One day, when Ribhu was 25, he came home and said, ‘Kuch batana hai!’ I was convinced he’d found a girl for himself and was ready to settle, but the conversation took a different course when he said, ‘I’m gay.’

I blurted, ‘Are you sure?’ When he said ‘yes’ my heart sank. It was a lot to process. At first, I refused to believe it. And then I started thinking, ‘What will people say?’ We come from an orthodox family in Bengal. Moreover, my husband was a government employee and back then Article 377 was still functional.

I didn’t sleep that night. The next day, I tried to reason with him, ‘Maybe it’s a phase?

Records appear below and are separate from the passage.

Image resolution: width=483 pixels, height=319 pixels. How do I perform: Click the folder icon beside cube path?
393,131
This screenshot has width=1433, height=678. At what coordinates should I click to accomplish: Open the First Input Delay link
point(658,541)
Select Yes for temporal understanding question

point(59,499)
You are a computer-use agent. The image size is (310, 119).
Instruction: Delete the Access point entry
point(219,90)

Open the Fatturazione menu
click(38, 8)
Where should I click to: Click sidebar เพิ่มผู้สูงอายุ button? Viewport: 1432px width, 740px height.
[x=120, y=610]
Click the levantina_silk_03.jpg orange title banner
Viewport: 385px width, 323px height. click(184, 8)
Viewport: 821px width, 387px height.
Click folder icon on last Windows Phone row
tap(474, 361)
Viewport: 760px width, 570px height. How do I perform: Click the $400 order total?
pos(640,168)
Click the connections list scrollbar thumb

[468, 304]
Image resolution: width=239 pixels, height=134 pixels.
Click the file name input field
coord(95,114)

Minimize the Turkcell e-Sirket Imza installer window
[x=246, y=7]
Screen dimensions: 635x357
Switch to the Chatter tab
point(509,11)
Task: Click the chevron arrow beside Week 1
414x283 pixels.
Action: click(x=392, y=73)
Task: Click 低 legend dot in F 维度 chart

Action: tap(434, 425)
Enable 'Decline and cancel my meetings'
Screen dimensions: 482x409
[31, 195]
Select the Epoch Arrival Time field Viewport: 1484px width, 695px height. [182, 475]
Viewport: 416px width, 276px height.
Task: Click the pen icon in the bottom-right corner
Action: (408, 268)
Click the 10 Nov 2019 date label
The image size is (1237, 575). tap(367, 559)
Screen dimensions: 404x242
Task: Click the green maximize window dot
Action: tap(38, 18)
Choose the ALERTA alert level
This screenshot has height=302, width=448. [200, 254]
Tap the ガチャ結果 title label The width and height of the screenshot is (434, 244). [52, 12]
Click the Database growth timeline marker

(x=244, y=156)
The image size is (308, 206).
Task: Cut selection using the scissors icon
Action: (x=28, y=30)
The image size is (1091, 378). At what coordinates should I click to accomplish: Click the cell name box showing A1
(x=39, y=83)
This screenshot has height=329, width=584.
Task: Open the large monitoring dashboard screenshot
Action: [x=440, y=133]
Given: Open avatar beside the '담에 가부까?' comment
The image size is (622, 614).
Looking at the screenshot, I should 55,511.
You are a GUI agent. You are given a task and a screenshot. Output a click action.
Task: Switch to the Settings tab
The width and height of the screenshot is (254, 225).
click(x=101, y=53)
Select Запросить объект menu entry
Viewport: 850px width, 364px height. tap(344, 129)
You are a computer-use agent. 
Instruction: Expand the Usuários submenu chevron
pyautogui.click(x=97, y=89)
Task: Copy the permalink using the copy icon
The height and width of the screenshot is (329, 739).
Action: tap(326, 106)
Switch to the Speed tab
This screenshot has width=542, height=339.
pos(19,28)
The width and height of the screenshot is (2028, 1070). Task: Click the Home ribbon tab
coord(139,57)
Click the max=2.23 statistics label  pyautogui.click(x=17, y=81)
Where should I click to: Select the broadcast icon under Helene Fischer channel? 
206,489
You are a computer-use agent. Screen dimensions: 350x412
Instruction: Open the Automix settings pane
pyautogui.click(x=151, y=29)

Meet some girls, you might like them.’ But when Ribhu firmly said, ‘You can choose to not accept me, Maa. I’ve found a family in my queer friends, but don’t belittle me like this.’ I stopped. The next morning, Ribhu left for Mumbai for work.

After he went away, I tried talking to him, but in vain. Even if he did answer my call, he was disinterested. I could see my son slipping away. So, I called his roommate to get through to him, but he gave me a reality check– ‘Aunty, he just wants you to see him like you did before, as his son and not as a gay man!’ That stirred something in me. I’d disappointed my son and I needed to correct that.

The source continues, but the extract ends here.